Wappen von Eberswalde

Gegründet wurde Eberswalde im Jahre 1254 vom asketischen Markgrafen
Johann I. Die spätere Stadt entstand im Schutz einer Askanierburg.
Erstmalig urkundlich erwähnt wurde "Euerswolde" im Jahre 1276. In
einer Grenzbriefurkunde findet man die damaligen Grenzfestlegungen
von Eberswalde durch den askanischen Grafen Albrecht III.

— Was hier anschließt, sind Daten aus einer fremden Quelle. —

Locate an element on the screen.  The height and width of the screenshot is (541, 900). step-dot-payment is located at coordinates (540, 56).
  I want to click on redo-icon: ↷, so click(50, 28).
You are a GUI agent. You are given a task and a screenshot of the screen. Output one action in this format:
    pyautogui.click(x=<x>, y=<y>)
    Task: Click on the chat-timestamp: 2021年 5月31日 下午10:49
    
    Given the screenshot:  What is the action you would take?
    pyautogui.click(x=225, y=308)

Aus einer Urkunde von 1322 geht hervor, daß Eberswalde damals mit
massiven Stadtmauern befestigt war. In der Nähe des Heimatmuseeums
findet man heute noch Reste davon.

1499 wird beim grossen Stadtbrand fast die ganze Stadt zerstört.
Von 1605 bis 1620 wird der erste Finowkanal gebaut, der während des
30jährigen Krieges wieder zerstört wird. Der Krieg fordert unter den
Eberswaldern große Opfer. 1635 leben in der ganzen Stadt noch
20 Bürger.

Von 1743 bis 1755 siedeln sich in der neuen Vorstadt auf Betreiben
Friedrich II. Messer- und Scherenschmiede aus Ruhla, Schmalkalden und
anderen Orten an. Eine Stahl- und Eisenfabrik entsteht bald darauf.

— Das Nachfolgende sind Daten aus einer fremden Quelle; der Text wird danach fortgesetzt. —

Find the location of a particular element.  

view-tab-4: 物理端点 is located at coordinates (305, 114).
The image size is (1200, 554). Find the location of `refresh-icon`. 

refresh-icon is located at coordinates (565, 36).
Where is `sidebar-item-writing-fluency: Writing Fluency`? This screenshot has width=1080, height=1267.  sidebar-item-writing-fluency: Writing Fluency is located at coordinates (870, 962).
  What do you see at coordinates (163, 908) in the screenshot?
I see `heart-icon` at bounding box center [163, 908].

Richtungsweisend für die geistige und kulturelle Entwicklung der Stadt
ist im Jahre 1830 die Verlegung der Forstakademie aus Berlin als
Höhere Forstlehranstalt nach Eberswalde. Ihr erster Direktor ist
niemand anderes als der berühmte Friedrich Wilhelm Leopold Pfeil
(1783-1859). In diesem Zusammenhang entstehen neben den
Lehreinrichtungen auch Waldversuchsflächen und botanische Gärten,
der bedeutendste ist der heute noch in Eberswalde existierende
Forstbotanische Garten (1830).

Die Eröffnung der Eisenbahnlinie Berlin-Stettin in den Jahren 1842/44
brachte neue Impulse für die wirtschaftliche und politische Entwicklung
von Eberwalde und Umgebung. Viele Berliner kommen nach "Neustadt
Eberswalde" und ihre schöne Umgebung, um sich an Gesundbrunnen,
Wasserfällen, aber auch bei zünftigen Festen zu amüsieren.